U.S. Housing - What's on the Horizon?
A look back at the market in 2015
2015 produced major growth and some really nice milestones in the housing recovery. Total home sales grew 7% over 2014, marking the best year since 2007. The improving economy, pent up demand, and strong affordability brought more millennials and other first time buyers into the market. Home sales to buyers relocating or those changing jobs were up 8% as the U.S. saw around 2.8 million jobs created.
Buyers age 35-55 accounted for nearly half of all sales in 2015. Older buyers are more likely to have better credit profiles and larger savings or home equity to use as a down payment. Buyers 34 years and under accounted for 28 percent of all buyers in 2015.
Renting has become very expensive in many parts of the U.S. Between household formations prompted by the improving economy and the difficulty or reluctance households face in purchasing, demand for rentals has grown. Nationwide, average rents increased by 3.6% for a 1 bedroom and 2.6% for a 2 bedroom over the last year, continuing a year over year upward trend.

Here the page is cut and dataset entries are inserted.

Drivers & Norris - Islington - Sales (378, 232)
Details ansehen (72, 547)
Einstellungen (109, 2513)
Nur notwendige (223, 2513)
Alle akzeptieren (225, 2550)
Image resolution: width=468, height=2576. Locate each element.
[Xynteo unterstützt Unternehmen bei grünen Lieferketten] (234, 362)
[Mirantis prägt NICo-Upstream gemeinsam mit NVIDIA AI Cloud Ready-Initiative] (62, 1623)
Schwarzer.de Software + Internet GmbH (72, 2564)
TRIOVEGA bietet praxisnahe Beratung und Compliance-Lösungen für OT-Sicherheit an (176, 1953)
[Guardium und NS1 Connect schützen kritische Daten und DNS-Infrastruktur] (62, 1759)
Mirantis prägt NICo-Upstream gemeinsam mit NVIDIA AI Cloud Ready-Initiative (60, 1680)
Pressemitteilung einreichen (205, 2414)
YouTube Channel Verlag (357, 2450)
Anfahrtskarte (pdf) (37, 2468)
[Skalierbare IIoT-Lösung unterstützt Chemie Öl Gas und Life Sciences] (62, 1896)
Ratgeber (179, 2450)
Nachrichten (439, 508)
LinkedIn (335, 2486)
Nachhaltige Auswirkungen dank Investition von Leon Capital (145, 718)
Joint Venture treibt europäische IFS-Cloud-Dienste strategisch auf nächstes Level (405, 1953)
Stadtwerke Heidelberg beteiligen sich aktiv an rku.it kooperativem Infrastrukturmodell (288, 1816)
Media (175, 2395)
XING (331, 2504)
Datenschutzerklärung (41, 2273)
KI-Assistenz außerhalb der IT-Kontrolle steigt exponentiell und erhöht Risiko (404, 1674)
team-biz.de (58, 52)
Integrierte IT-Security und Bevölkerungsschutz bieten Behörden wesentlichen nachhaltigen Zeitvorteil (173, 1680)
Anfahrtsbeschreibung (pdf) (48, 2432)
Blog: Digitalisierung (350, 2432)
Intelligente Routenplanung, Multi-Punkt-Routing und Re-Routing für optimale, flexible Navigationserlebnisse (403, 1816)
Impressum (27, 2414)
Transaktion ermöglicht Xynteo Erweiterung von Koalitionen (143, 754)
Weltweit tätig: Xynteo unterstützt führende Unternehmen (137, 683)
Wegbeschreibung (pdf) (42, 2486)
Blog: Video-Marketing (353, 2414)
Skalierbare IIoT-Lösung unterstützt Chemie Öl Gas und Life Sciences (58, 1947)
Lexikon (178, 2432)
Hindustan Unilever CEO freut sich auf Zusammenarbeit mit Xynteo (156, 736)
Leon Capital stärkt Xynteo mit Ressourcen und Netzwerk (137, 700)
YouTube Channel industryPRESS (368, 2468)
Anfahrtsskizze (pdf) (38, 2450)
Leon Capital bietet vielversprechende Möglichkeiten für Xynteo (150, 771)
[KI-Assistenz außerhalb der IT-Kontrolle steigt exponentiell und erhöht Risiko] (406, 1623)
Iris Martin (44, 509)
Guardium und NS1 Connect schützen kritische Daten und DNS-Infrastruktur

What’s on the horizon in 2016
For those who purchased their homes 8 to 10 years ago at the height of the real estate bubble, they have gained very little equity during that time. A national average of just $3,000 or 1%, according to Jessica Lautz, the National Association of Realtor’s managing director of survey research and communication. However, according to a recent Harris poll, the share of Americans dreaming of owning a home is trending up. However, the perception of those polled show 1 in 5 Americans believe it will be harder to get a mortgage in 2016 because of looming interest rate increases.
Another factor impacting the home sale market is the lack of quality available inventory. Sales of existing homes rose by nearly 9% in September 2015 over September 2014. This demonstrated a release of pent-up demand by homeowners who had regained equity to sell and trade up. However, when you combine that with homeowners who might want to move but are not in position to as they don’t have equity, along with a notable lack of newly built homes, this produces the shortfall of homes available for sale in the market today.
We see a clear shift in the rental market as well. Most people may believe that renters are the younger generations. However, since 2005 when the upward trend in renters across the nation began to increase, those in their 50s and 60s are now making up largest age demographic increase. Why you ask? The 2008 housing collapse that led to a wave of foreclosures has turned some people off to homeownership. The tight credit market also plays a part, and not everyone wants to be a homeowner in their golden years. Renting can often lead to a new lifestyle. The amenities available can be very appealing to older renters as well.